But growing up, in this case, seems to mean dispensing with representative government. Peterson notes without a critical word that Chile’s much-praised, privately run social-security system was established under a dictatorship; the political figure he cites most approvingly is Lee Kuan Yew, the authoritarian leader of Singapore, who has suggested that parents sue their children for support before daring to apply for government benefits. Obviously, Peterson is not calling for anything resembling dictatorship in the United States, but his preferred mode of policy-making is still the blue-ribbon commission or the distinguished panel of experts that will come up with a sweeping, top-to-bottom plan—his plan, that is—to be enacted without change or qualification.
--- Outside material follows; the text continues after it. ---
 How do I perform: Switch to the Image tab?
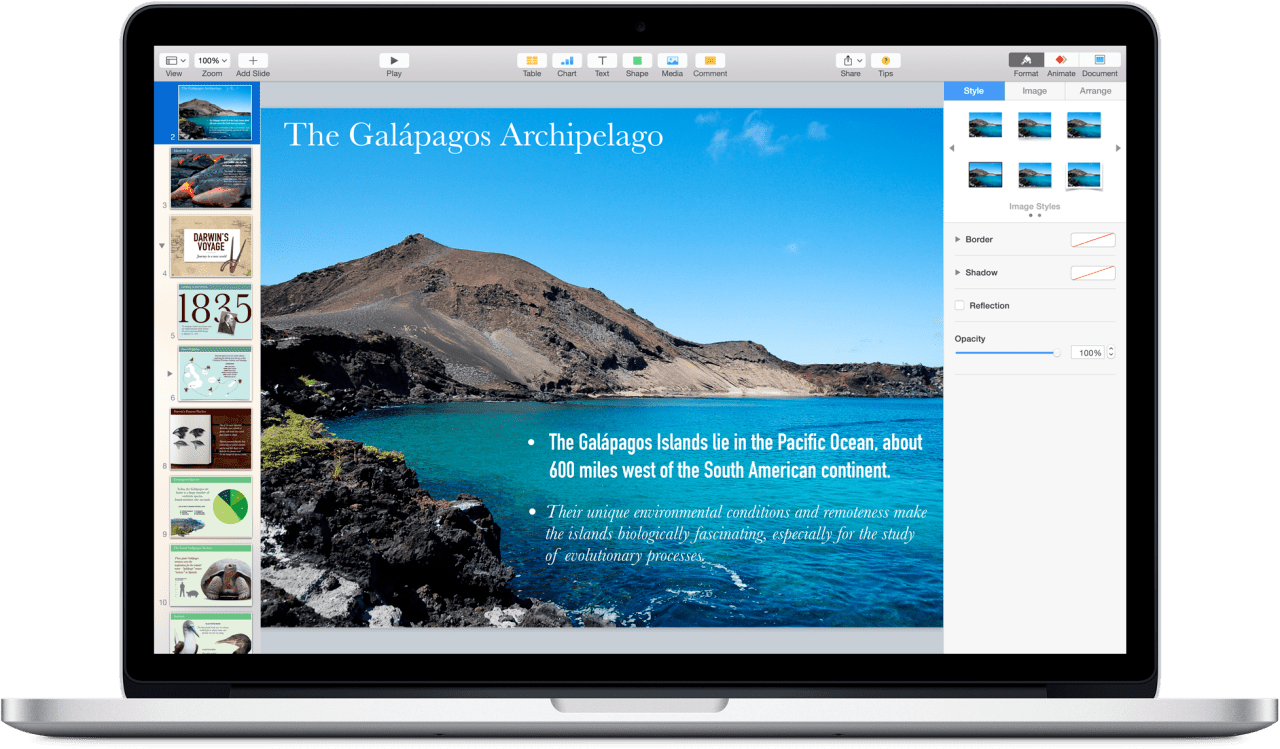(x=1034, y=91)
Whether this faith in comprehensive plans proposed by experts is justified remains, of course, very much an open question. But it is worth pointing out that in just the past four years, we have seen two attempts to introduce massive policy changes by means of a single, all-encompassing plan. The first was a national health-care plan that proved a political catastrophe for the Democrats. The second was an attempt to ram through massive cuts in federal spending that left Newt Gingrich and the Republicans with wounds from which they have not yet recovered.
Peterson seems to have drawn no lessons from these debacles, both of which show that all-or-nothing attempts at reform tend to end in nothing. While he has performed a public service in calling attention to the approaching fiscal crisis, he has not much advanced our discussion of the really acute problem, which is how, within the constraints of our untidy, imperfect democracy, we are to get from A to B.